Any circuit that you build must have a power supply in order for it to work. Duh, right? That’s pretty obvious. Sometimes though, it can be a challenge to find a good power supply that won’t eventually die (like batteries), that is stable (not like a voltage divider), or that is cheap (have you seen how much bench top power supplies cost!). You can always make the case for using a voltage regulator for stable, cheap, and long lasting power, but how do you power that? The 7800 series if voltage regulators requires a minimum of about 2V more supply voltage than the listed output. So now we’re stuck with providing power to that. We need something simple, cheap, and reliable. The new PowerBRICK series is just the right tool for the job.

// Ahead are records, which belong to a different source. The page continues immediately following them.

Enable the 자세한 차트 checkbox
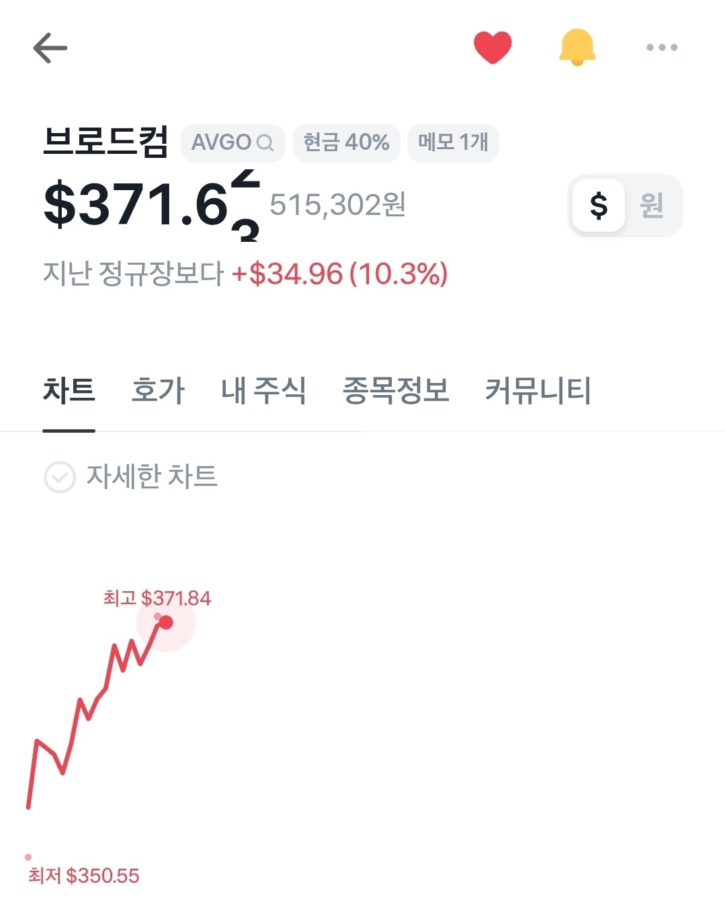Viewport: 725px width, 905px height. 60,477
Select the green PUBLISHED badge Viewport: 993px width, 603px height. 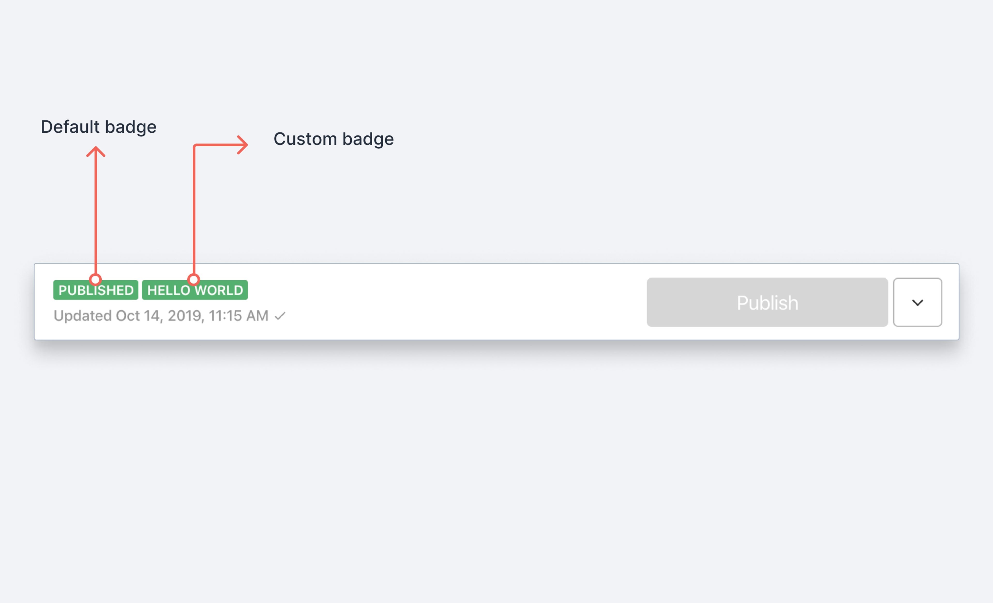tap(96, 290)
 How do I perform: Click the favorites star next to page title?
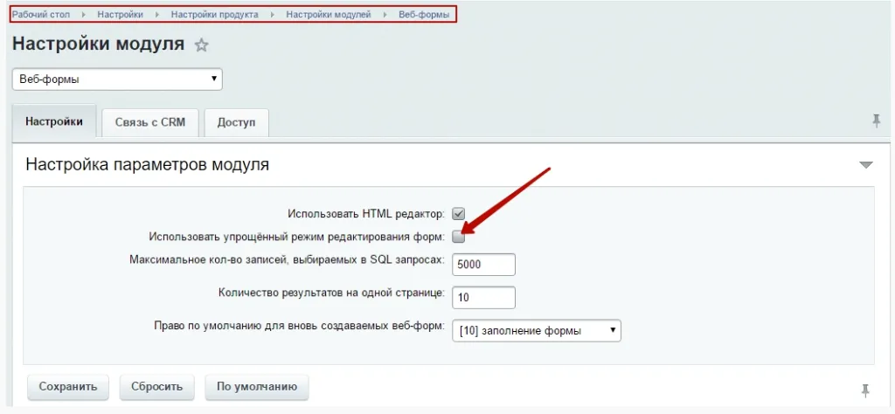pos(202,45)
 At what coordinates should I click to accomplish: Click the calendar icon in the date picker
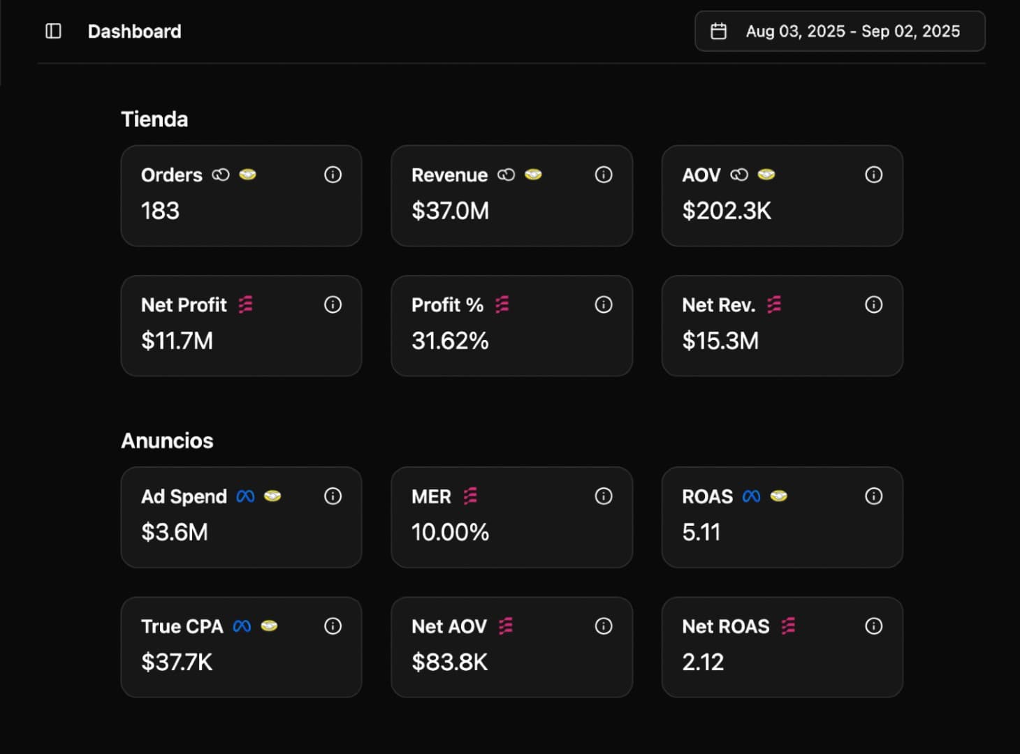718,31
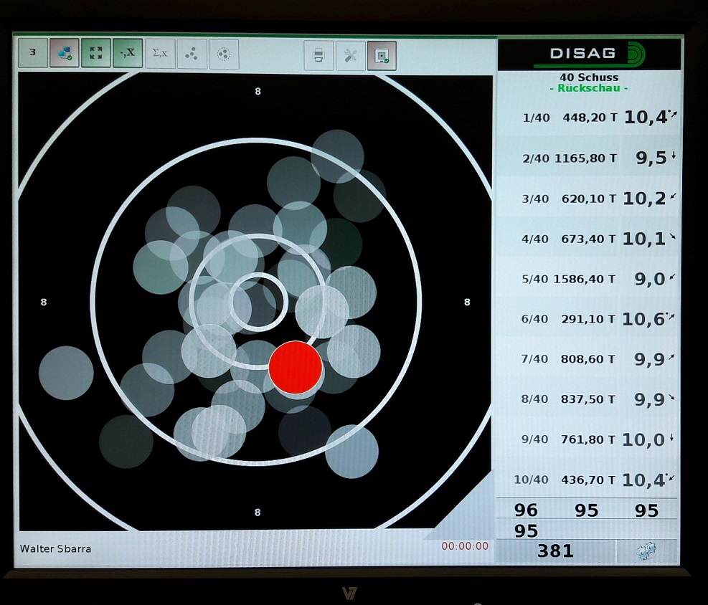The height and width of the screenshot is (605, 708).
Task: Click the first series score 96
Action: point(526,510)
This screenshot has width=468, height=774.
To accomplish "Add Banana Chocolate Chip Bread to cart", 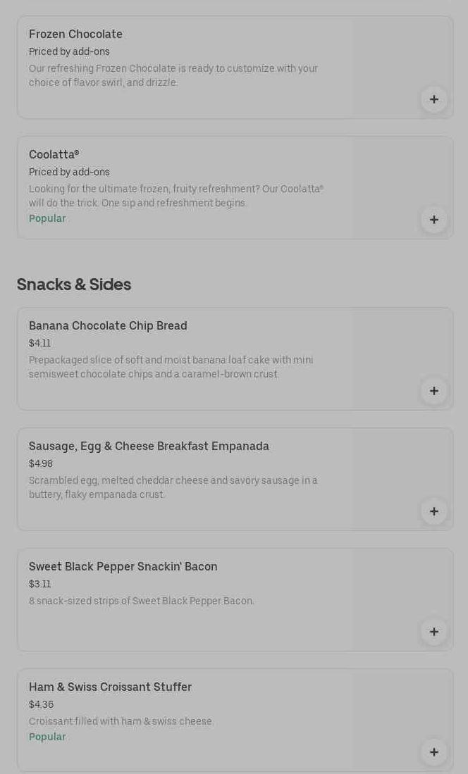I will coord(433,391).
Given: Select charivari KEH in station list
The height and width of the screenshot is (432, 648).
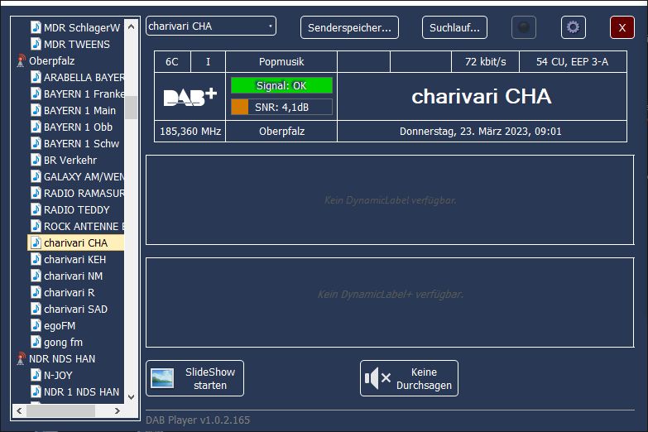Looking at the screenshot, I should pos(74,260).
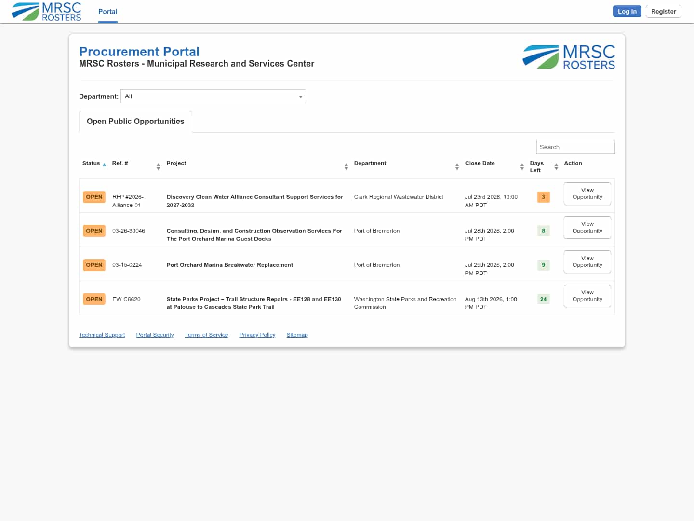View Opportunity for State Parks Trail Repairs

click(x=587, y=296)
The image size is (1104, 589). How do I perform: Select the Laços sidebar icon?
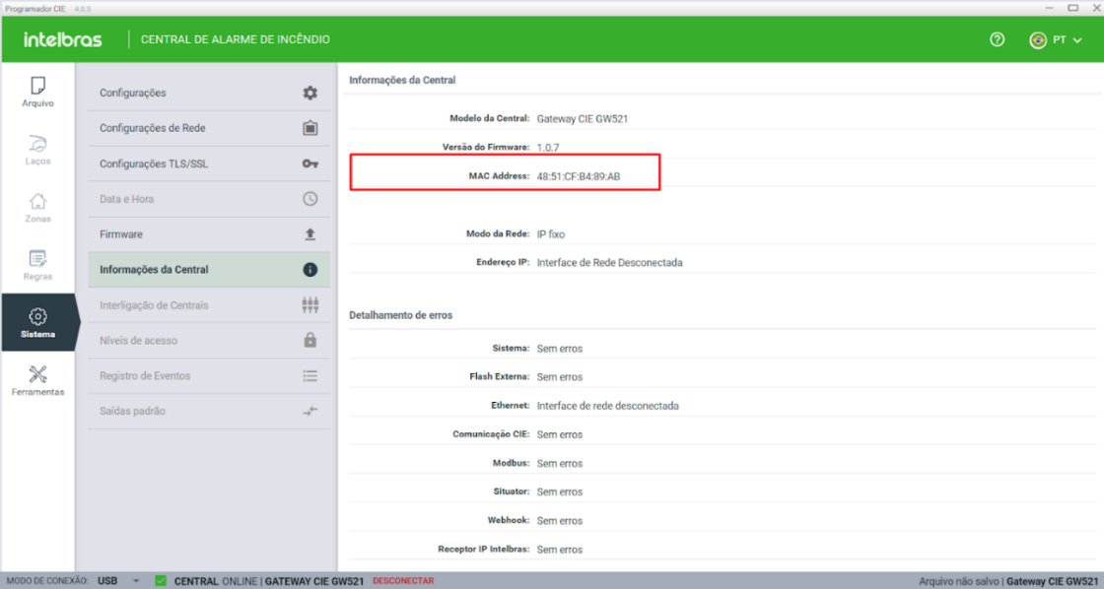coord(37,149)
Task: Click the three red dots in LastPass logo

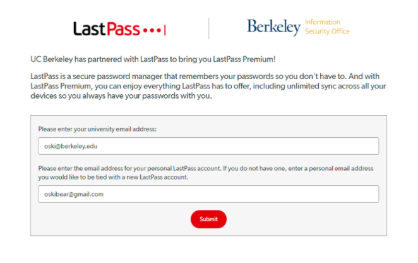Action: [x=152, y=30]
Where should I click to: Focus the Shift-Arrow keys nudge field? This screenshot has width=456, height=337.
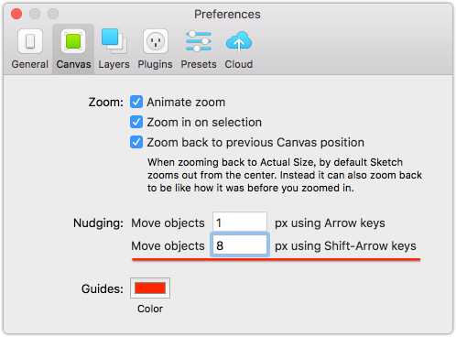coord(240,245)
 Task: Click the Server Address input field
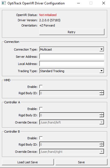72,56
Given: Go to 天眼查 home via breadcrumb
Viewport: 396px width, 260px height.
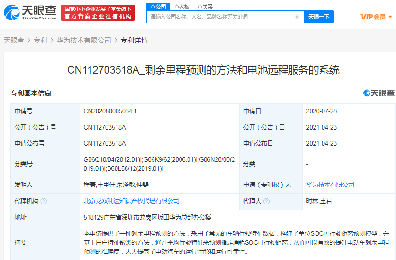Looking at the screenshot, I should (14, 40).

PowerBRICKs provide four different options for powering your circuits: 3.3V, 5V, 9V, and 12V. Each BRICK has 4 pins, spaced just right to fit across the IC channel of a breadboard for easy integration. These pins provide +/- the listed voltage, a tie-in to Vin, and GND. Vin is 5V provided via micro-USB connector to your computer USB port (there is no data connection, just power). The Vin pin is bi-directional, so you can daisy chain several BRICKs together from the same source. For best results each individual BRICK should be powered separately however. If they are chained together, the entire chain can deliver 2.2W of total power.
Each BRICK is capable of outputting approximately 1.1W of power, so with some quick math we see that the 3.3V BRICK provides roughly +/- 320mA, the 5V about +/- 200mA, the 9V about +/- 130mA, and the 12V BRICK provides about +/- 100mA. These ratings are for BRICKs powered individually.
I was playing around with them the other day and got to thinking about my FM modulation/de-modulation circuit I built a while ago. In order to modulate the signal into an FM signal, I first had to run the signal through a voltage-to-frequency converter, sometimes called a voltage-controlled-oscillator, or VCO. The AD654 VCO available in our analog parts kit was the perfect solution and really easy to set up. So I dug it out and started playing with it to see what I could do with the PowerBRICKs.
I used the same schematic as the one in my Instructable, but changed some of the values to simplify things a bit. I won’t get into the details of the AD654 function here, but looking at the breadboard image below, you can see that pin 8 (+Vs) is tied to the 12V BRICK and pin 4 (+Vin) is tied to the 5V BRICK.
The AD654 datasheet provides a formula to determine the output frequency based on the input voltage and the RC timing pair. Using a nominal 4.7kΩ resistor and 10nF ceramic capacitor, the output should be 10.638kHz. The o-scope image below was screen-captured from the WaveForms software using an Analog Discovery and shows the output frequency to be 10.413kHz, well within %-error tolerances for the resistor and capacitor. Note that the maximum output voltage is approximately 12V, which is the +Vs supplied by the 12V BRICK.
PowerBRICKs can be used for any number of projects that need a simple and easy power supply option. Not everybody can afford a bench top power supply, and in the end, who cares where your 12V comes from anyway? PowerBRICKs are the easy, low-cost solution for anybody who needs quick, cheap, reliable power.